Chan’s World, to be launched in July, will target younger FITs and English-speaking groups who are looking for soft adventure holidays in destinations like Tibet and Nepal.

Premier Series, on the other hand, will be more mass-market, but will offer five-star hotel stays, meals at Michelin-star restaurants and more inclusions. This brand is slated to be launched in August, with prices that are at least 30 per cent higher than the usual tours.

Recognising a growing demand for cruise products, the company will also launch a dedicated cruise department in September.
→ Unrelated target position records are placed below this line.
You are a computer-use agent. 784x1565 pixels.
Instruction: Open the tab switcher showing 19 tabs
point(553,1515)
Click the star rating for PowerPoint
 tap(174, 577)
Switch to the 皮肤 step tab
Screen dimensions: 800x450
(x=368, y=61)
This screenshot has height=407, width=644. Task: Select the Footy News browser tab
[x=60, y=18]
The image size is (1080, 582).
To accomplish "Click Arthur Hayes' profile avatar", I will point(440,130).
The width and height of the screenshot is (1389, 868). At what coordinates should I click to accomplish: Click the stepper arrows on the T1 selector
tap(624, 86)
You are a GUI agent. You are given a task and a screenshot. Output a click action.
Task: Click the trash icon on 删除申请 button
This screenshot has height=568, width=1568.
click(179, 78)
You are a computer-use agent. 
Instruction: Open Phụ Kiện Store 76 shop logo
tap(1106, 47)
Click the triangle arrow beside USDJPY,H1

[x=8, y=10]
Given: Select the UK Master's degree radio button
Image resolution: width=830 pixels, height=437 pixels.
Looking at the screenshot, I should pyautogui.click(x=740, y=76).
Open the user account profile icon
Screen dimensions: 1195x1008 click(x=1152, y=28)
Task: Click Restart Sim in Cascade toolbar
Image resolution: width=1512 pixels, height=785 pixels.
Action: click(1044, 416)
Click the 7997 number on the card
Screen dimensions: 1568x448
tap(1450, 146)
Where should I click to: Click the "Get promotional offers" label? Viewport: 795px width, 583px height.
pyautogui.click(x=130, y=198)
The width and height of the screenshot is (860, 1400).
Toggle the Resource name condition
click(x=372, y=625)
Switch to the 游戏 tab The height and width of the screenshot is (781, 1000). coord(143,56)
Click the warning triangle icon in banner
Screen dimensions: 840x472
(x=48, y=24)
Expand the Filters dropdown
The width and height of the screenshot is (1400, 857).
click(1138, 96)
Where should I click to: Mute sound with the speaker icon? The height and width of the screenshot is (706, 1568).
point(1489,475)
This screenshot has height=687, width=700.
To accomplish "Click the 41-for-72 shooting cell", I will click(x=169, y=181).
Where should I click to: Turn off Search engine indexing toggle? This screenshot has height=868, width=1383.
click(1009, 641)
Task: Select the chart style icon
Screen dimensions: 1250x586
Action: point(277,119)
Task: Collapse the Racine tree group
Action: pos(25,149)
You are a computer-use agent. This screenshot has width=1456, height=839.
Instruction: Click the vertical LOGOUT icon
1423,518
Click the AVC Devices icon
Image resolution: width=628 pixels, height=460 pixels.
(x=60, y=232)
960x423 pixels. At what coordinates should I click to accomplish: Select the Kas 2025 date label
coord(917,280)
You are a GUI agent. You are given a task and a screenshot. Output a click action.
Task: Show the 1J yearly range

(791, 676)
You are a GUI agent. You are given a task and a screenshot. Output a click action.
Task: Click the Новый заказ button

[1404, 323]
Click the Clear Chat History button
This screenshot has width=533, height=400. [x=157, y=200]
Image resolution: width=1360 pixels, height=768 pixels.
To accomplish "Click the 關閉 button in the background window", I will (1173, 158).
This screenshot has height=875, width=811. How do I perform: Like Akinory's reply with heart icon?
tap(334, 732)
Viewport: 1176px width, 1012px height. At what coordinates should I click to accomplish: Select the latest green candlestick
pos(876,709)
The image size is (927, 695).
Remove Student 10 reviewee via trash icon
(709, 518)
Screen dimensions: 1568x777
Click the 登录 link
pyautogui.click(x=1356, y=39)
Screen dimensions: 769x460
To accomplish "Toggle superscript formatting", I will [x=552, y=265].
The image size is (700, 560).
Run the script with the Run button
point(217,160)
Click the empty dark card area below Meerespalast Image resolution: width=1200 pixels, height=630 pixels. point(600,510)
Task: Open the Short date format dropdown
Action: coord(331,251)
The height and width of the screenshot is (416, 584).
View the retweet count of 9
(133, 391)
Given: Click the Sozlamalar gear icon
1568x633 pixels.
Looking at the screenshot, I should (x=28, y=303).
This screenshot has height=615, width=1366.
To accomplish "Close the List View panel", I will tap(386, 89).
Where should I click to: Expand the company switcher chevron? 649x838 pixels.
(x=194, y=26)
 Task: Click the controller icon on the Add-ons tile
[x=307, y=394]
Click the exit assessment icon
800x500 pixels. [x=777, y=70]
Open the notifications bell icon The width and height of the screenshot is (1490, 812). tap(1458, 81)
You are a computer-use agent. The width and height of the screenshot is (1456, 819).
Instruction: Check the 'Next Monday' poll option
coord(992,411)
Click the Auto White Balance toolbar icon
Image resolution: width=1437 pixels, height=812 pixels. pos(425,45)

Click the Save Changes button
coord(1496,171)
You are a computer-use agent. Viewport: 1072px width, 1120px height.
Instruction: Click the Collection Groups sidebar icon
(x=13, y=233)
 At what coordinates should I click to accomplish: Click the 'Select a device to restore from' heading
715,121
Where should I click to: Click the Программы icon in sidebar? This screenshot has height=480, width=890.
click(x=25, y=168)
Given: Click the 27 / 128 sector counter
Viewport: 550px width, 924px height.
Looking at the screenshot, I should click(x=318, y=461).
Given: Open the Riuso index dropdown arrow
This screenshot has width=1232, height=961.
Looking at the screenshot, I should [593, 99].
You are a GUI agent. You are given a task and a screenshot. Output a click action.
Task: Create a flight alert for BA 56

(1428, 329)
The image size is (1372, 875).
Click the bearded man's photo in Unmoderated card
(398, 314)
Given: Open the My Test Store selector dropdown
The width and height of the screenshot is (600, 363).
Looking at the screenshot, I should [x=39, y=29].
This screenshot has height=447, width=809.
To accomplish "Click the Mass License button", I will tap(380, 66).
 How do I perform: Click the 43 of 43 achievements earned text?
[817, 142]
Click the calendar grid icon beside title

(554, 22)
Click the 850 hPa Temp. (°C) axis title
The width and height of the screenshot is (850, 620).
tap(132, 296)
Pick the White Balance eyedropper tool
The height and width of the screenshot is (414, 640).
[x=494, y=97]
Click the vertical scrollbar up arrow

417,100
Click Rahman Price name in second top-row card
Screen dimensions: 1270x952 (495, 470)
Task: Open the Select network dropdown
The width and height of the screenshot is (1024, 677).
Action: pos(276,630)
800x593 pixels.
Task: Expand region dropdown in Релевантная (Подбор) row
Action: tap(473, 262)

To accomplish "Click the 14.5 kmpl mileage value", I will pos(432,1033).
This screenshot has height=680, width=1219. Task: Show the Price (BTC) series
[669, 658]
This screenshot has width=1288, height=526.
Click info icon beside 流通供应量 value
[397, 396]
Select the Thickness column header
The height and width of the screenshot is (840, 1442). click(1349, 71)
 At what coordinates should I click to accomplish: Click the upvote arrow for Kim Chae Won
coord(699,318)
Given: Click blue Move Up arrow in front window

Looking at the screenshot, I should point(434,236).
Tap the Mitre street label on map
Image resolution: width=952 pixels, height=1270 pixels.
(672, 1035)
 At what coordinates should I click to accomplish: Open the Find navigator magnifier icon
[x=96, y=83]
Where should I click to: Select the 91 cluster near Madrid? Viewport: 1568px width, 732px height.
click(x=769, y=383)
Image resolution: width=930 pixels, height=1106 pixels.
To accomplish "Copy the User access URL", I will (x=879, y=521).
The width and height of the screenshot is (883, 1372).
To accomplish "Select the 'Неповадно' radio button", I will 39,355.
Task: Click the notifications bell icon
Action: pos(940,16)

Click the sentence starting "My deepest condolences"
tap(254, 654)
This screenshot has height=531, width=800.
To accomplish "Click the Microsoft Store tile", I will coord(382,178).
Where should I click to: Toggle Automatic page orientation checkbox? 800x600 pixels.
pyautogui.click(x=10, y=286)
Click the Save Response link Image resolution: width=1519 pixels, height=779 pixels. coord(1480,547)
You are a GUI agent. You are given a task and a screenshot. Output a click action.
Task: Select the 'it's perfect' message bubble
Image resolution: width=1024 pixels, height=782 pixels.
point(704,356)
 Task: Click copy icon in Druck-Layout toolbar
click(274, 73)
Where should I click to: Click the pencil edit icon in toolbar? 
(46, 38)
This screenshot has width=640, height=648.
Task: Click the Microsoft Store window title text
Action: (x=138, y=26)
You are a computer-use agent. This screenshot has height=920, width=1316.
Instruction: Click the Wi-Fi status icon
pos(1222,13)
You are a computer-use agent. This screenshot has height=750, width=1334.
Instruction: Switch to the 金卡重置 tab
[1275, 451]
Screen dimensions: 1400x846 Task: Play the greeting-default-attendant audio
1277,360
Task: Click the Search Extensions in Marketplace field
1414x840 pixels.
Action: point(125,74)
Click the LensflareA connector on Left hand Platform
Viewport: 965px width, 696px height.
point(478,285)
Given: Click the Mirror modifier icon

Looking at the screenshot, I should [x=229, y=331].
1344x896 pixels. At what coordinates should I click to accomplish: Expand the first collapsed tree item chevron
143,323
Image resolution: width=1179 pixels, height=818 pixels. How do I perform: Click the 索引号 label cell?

It already represents about a dozen cruise liners, but does not have an official division handling bookings.

“Singaporeans are looking for new products, and as a leading tour operator, we have to cater to it,” said group managing director Anthony Chan.

With the boost from these new businesses, he expects annual turnover to climb by at least 20 per cent from the current S$200 million (US$162 million).

The group is also looking to build its S$120-million “asset-backing”, which Chan said helped to “reinforce the whole idea of a trusted brand”. Chan Brothers today is receiving a platinum award as one of the winners of Reader’s Digest Trusted Brands 2011, the second time it has been lauded.

The company’s property portfolio ranges from office spaces to residential buildings across Singapore, Malaysia and Hong Kong. It is also looking to invest in a boutique hotel to complement its inbound operations.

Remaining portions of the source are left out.